Problem requirements —
Rewrite the lines starting at "Viewport: 1193px width, 612px height." and ending at "Action: click(42, 271)" of the records below as a JSON list of strings, one string per line, leaving out any blank lines.

Raw records —
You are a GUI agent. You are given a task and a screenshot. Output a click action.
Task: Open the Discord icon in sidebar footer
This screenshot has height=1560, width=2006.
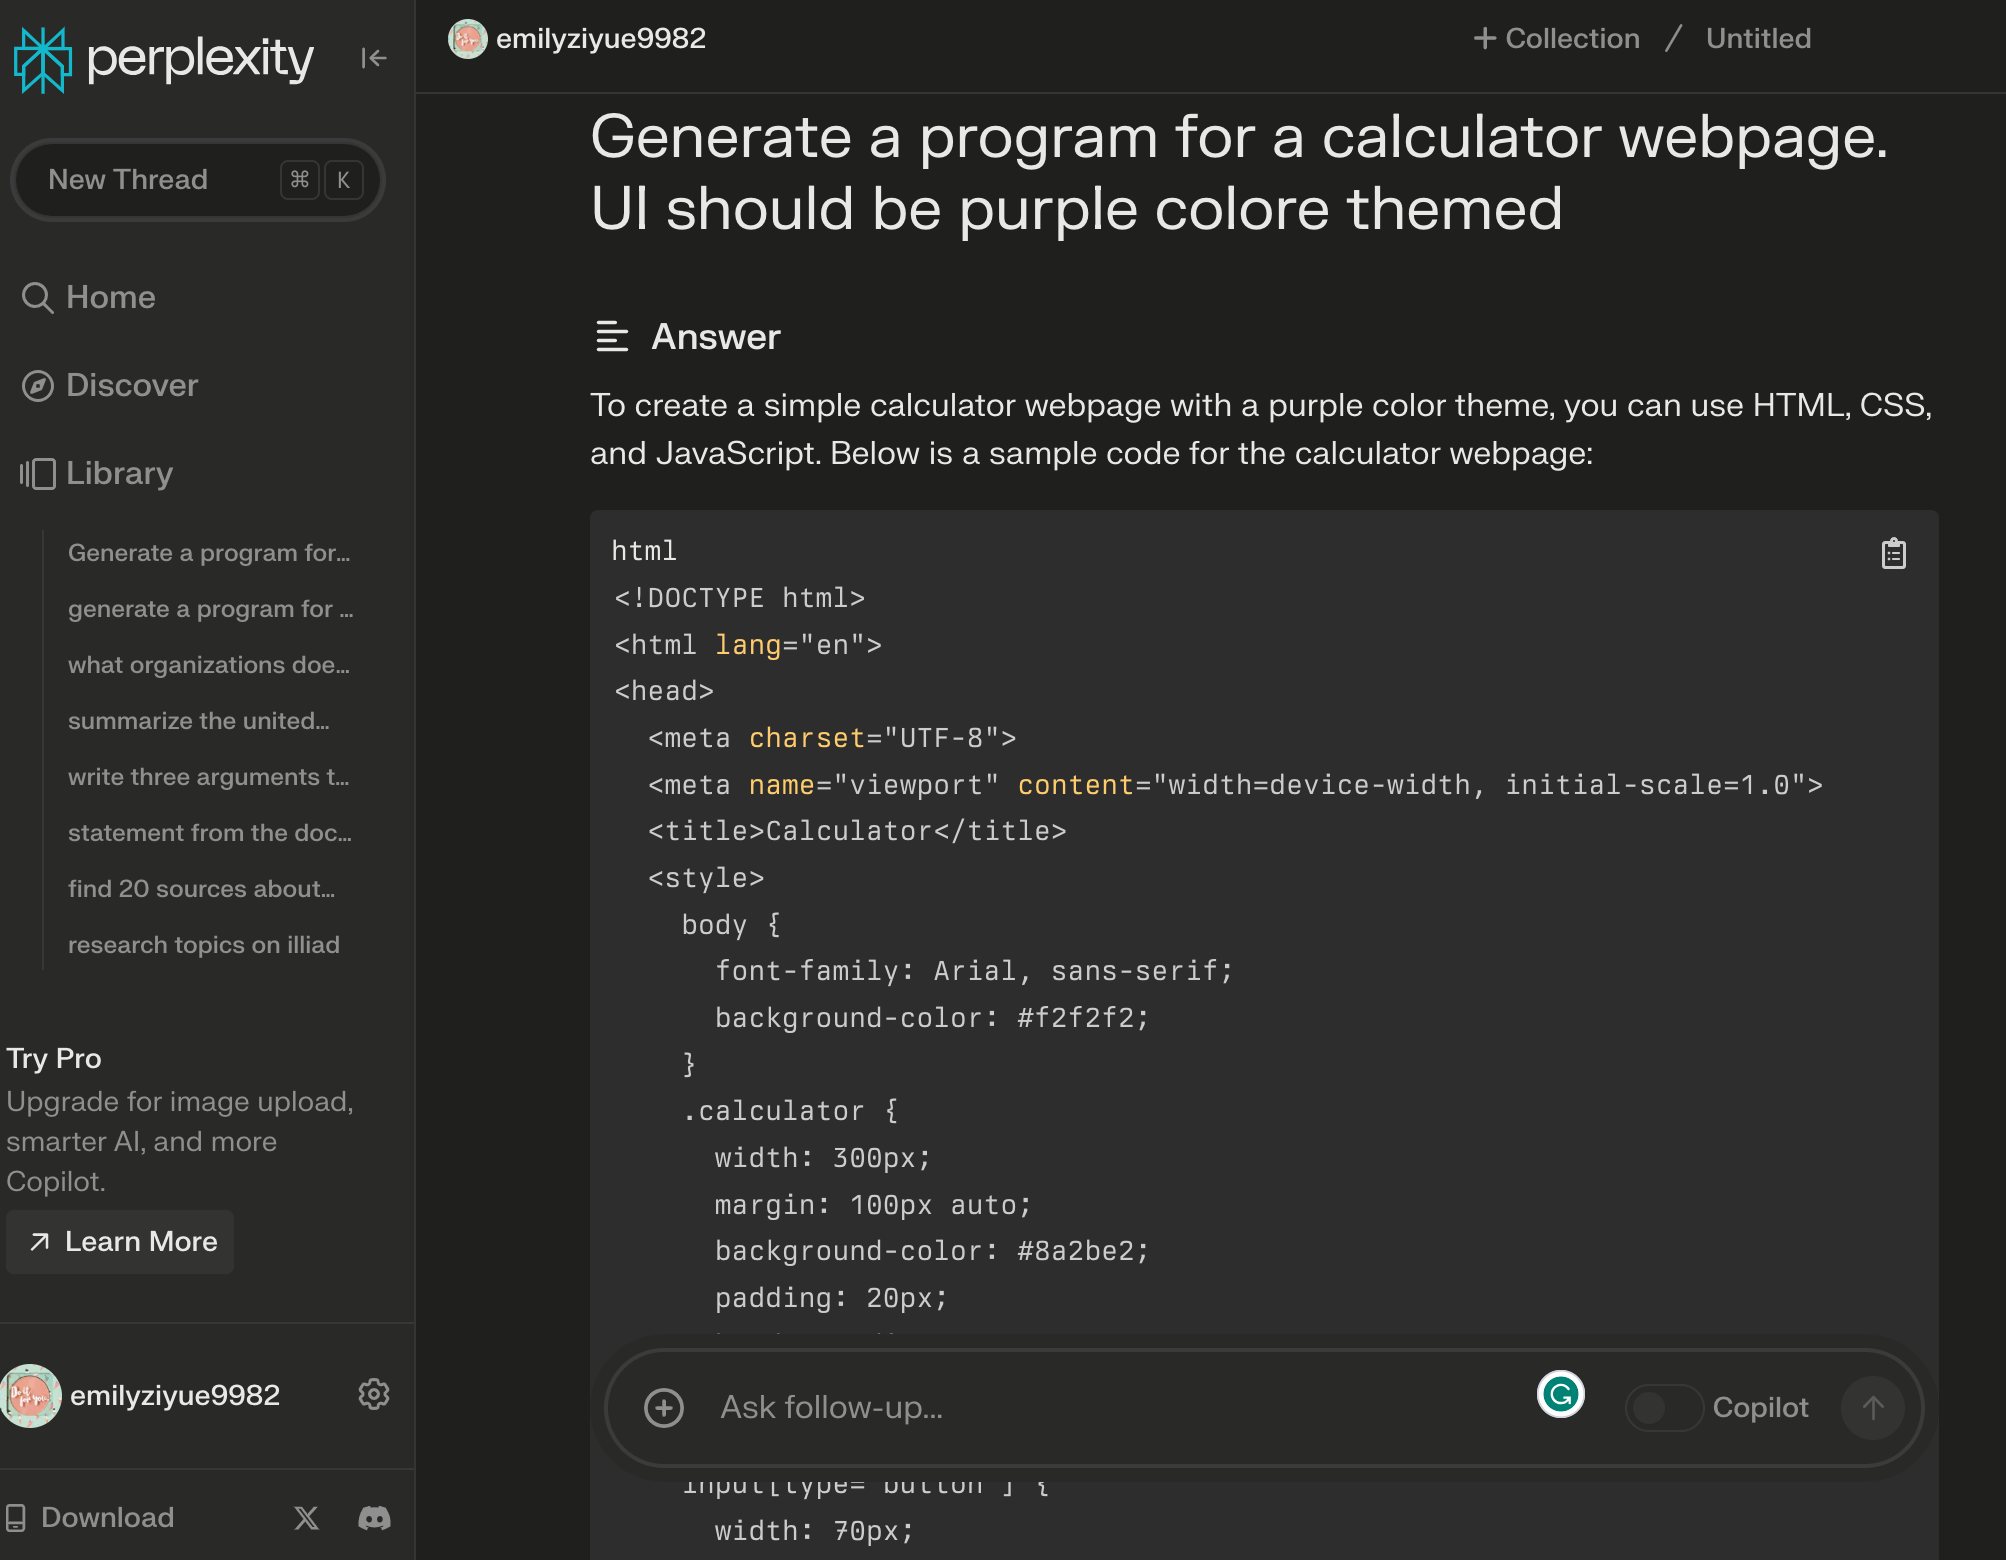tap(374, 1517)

* * *

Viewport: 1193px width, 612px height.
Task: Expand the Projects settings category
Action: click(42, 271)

Correct result —
[
  "Viewport: 1193px width, 612px height.",
  "Task: Expand the Projects settings category",
  "Action: click(42, 271)"
]